Daktylus
Der Daktylus ist einer der vier Versfüße, die du in Gedichten finden kannst. In unserem Artikel erfährst du alles, was du für seine Bestimmung wissen musst. Hier geht’s direkt zum Video!
Inhaltsübersicht
Was ist ein Daktylus?
Der Daktylus ist neben dem Jambus , Trochäus und Anapäst eines der vier gängigen Versmaße , die du in einem Gedicht finden kannst. Er besteht aus einer betonten und zwei unbetonten Silben.
Das Versmaß, auch Metrum genannt, kannst du ganz einfach bestimmen: Zähle einfach die Reihenfolge von betonten und unbetonten Silben innerhalb eines Verses. Daraus ergibt sich der Rhythmus, in dem das Gedicht gelesen wird. Diesen Lese-Rhythmus findest du nur in Gedichten und lyrischen Dramen, aber nicht in Romanen.
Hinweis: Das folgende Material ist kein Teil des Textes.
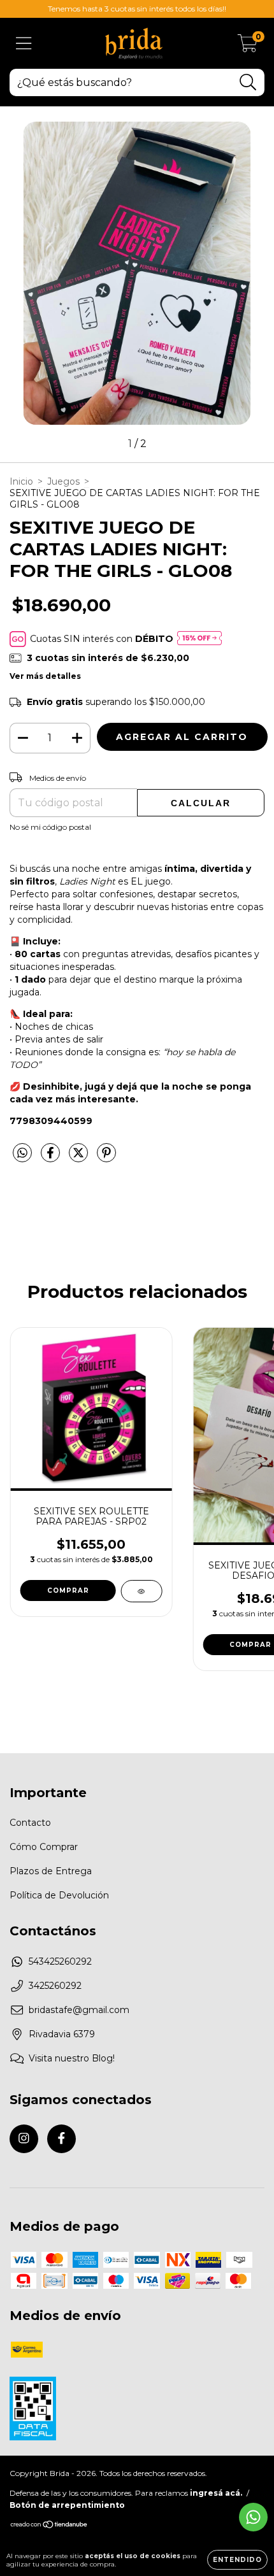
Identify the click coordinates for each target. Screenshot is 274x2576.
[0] (247, 46)
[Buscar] (248, 82)
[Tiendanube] (49, 2526)
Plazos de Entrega (51, 1871)
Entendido (237, 2560)
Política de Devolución (59, 1895)
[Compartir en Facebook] (51, 1158)
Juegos (63, 481)
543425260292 (60, 1961)
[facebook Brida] (61, 2138)
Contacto (30, 1822)
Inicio (21, 481)
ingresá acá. (216, 2493)
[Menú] (24, 43)
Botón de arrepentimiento (67, 2505)
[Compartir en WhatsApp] (22, 1153)
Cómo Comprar (44, 1847)
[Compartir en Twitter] (79, 1158)
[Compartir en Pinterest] (106, 1158)
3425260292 (55, 1985)
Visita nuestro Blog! (72, 2058)
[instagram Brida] (24, 2138)
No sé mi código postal (50, 827)
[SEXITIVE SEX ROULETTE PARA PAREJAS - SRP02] (141, 1591)
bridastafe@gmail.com (79, 2010)
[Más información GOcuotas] (199, 639)
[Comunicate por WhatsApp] (253, 2517)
Deshalb sollte die Bestimmung des Versmaßes in keiner Gedichtanalyse fehlen!
Der Daktylus gehört zu den dreisilbigen Versfüßen. Er besteht aus einer betonten Silbe, gefolgt von zwei unbetonten Silben. In deiner Gedichtanalyse kürzt du den Daktylus mit –∪∪ oder Xxx ab.
Daktylus – Aufbau
Der Daktylus besteht aus drei Silben: Einer betonten Silbe, auf die zwei unbetonte Silben folgen. Bei einer Gedichtanalyse kennzeichnest du betonte Silben mithilfe von X oder – und unbetonte Silben mithilfe von x oder ∪. Das sieht dann so aus: Xxx oder –∪∪. Im Folgenden verwenden wir die zweite Schreibweise.
Daktylus – Beispiel: – ∪ ∪
Dak | ty | lus
Das Wort „Daktylus“ selbst ist also ein Beispiel für ein daktylisches Versmaß.
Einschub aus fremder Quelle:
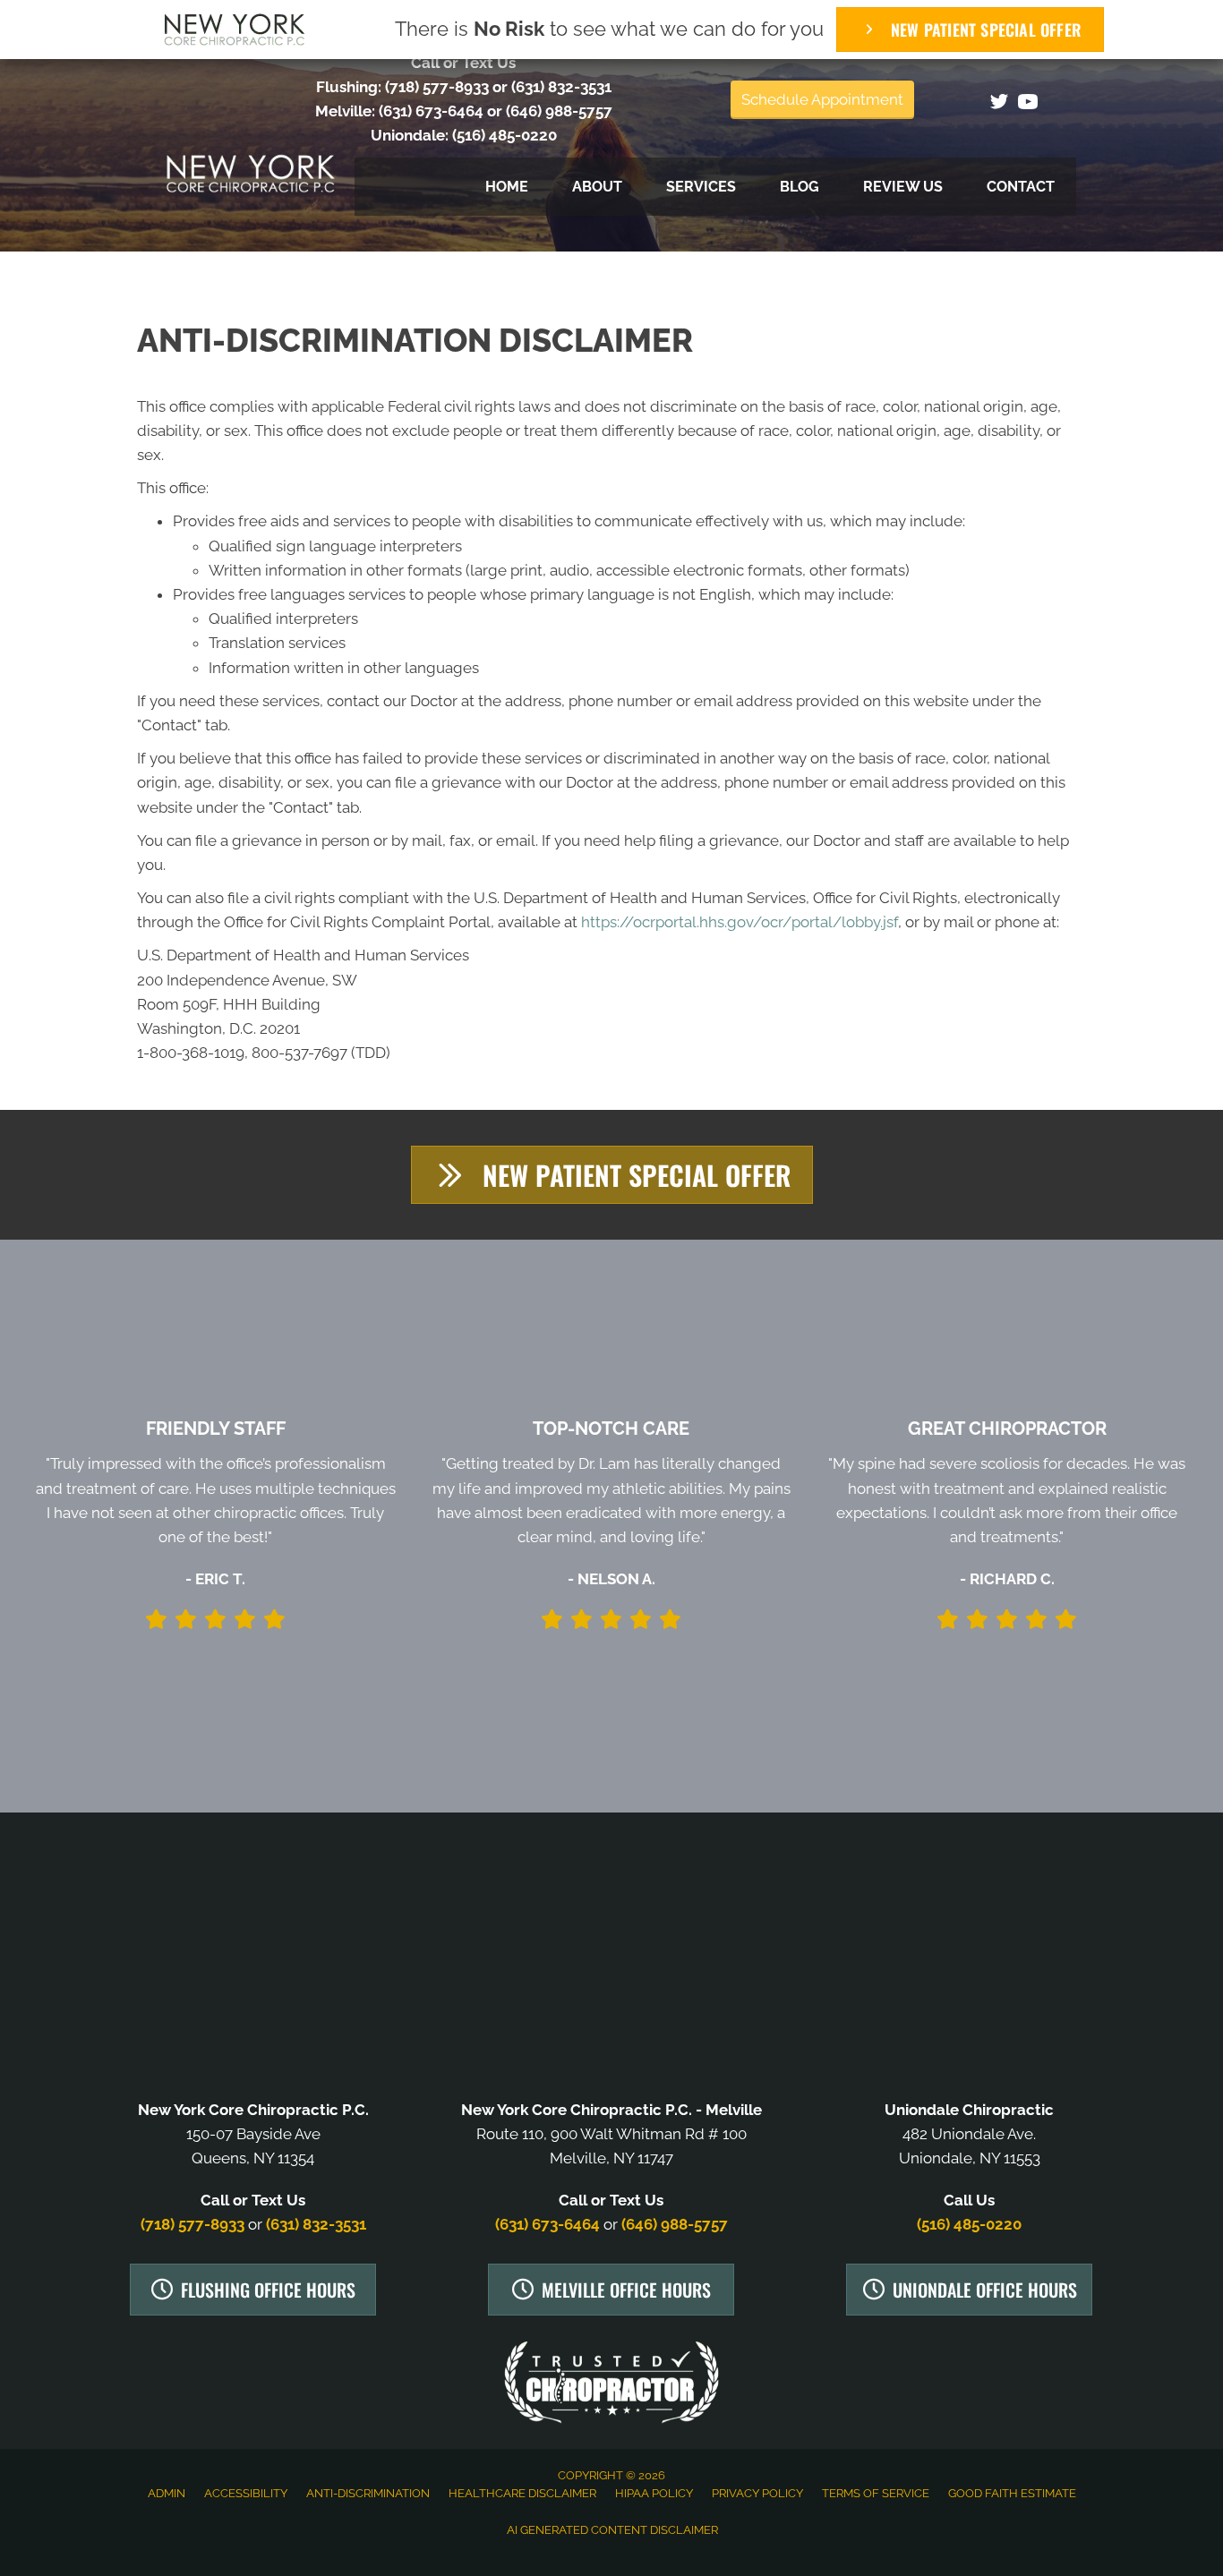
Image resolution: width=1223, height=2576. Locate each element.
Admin (166, 2493)
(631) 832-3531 (561, 87)
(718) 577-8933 (437, 87)
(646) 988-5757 (559, 111)
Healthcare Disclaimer (522, 2493)
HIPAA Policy (654, 2493)
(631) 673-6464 (431, 111)
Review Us (903, 186)
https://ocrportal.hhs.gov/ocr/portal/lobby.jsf (739, 922)
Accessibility (245, 2493)
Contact (1021, 186)
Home (506, 186)
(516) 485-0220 (504, 135)
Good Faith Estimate (1012, 2493)
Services (701, 186)
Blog (799, 186)
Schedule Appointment (822, 99)
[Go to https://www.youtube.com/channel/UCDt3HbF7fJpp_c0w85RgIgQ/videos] (1028, 104)
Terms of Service (875, 2493)
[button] (612, 1175)
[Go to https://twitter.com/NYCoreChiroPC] (999, 104)
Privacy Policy (757, 2493)
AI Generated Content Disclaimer (612, 2530)
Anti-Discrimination (368, 2493)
Das Wort „Daktylus“ kommt aus dem Griechischen und bedeutet so viel wie „Finger“. Diese Übersetzung bietet dir eine gute Merkhilfe. Ein daktylisches Versmaß ist nämlich genauso wie dein Finger aufgebaut: Auf ein größeres Element – dein langer Fingerknochen und eine betonte Silbe – folgen zwei kleineren Elemente – deine kurzen Fingerknochen und die unbetonten Silben.
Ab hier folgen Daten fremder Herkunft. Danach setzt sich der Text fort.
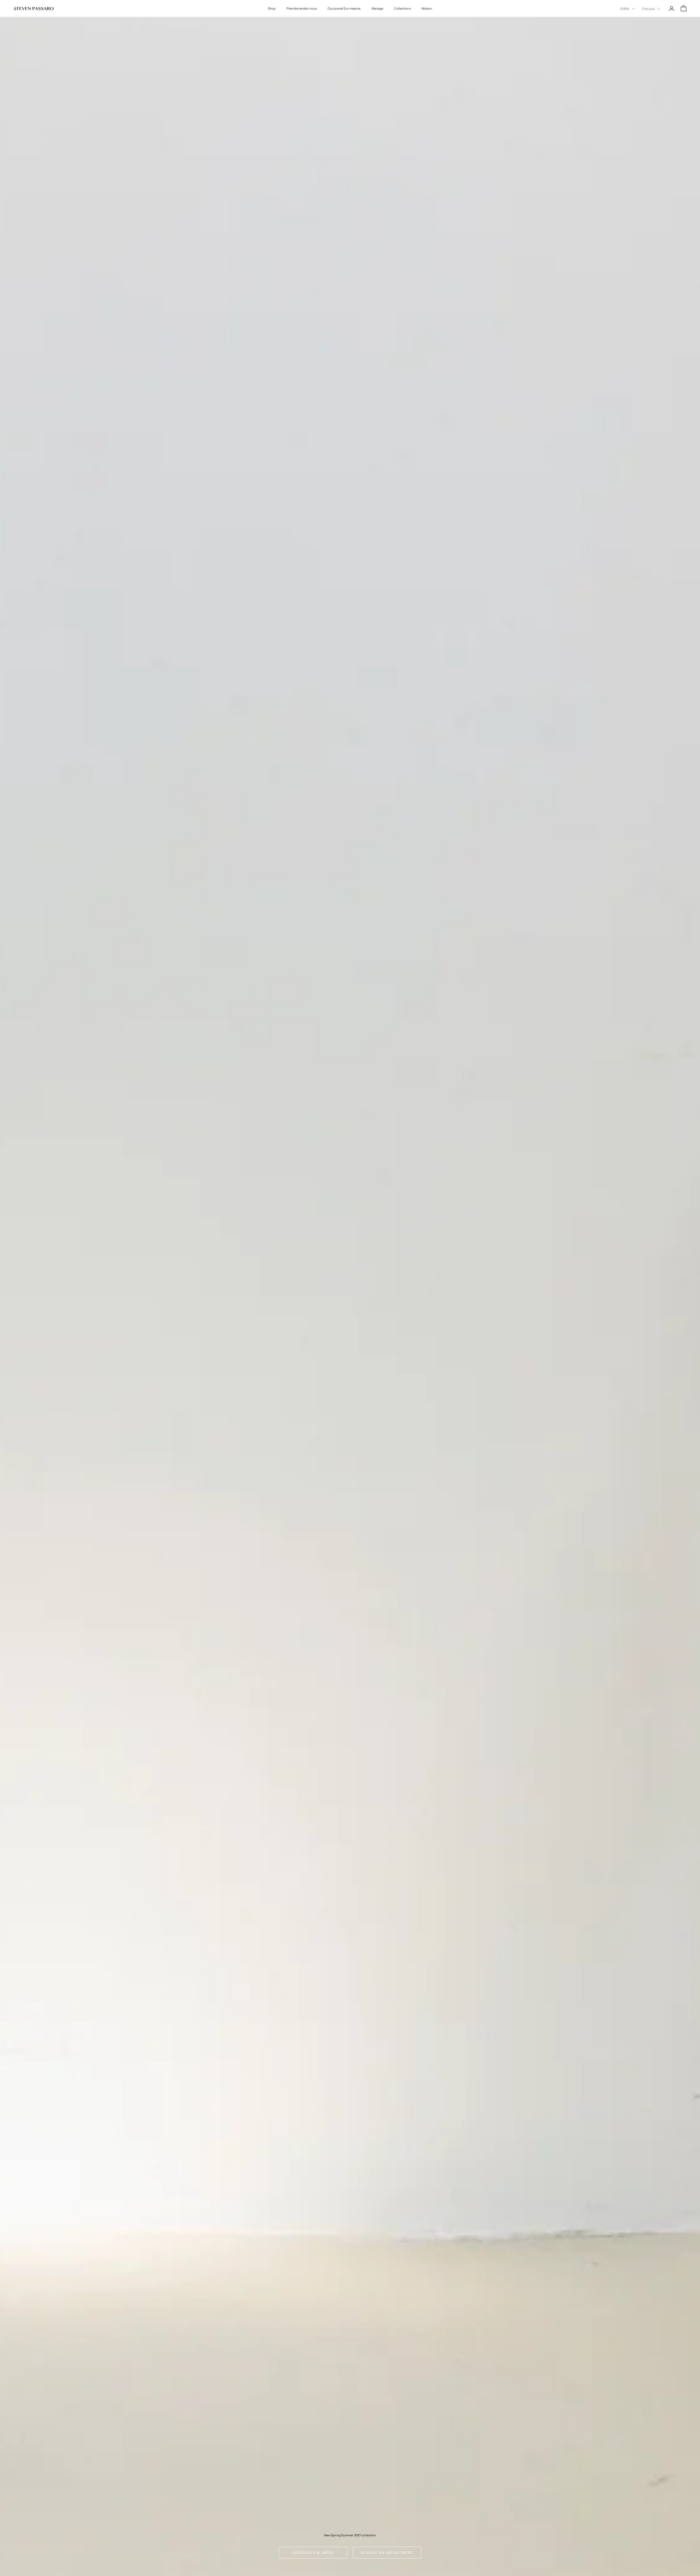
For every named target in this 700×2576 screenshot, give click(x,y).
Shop (272, 8)
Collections (402, 8)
Es kann sein, dass dir die Bezeichnung „lange“ und „kurze“ Silben begegnet. Das sind die Einheiten, in denen Gedichte in der Antike gemessen wurden. In der deutschen Lyrik unterscheiden wir Silben nach ihrer Betonung. Wenn du mehr darüber wissen möchtest, dann schau dir einfach unseren Beitrag zum Metrum an!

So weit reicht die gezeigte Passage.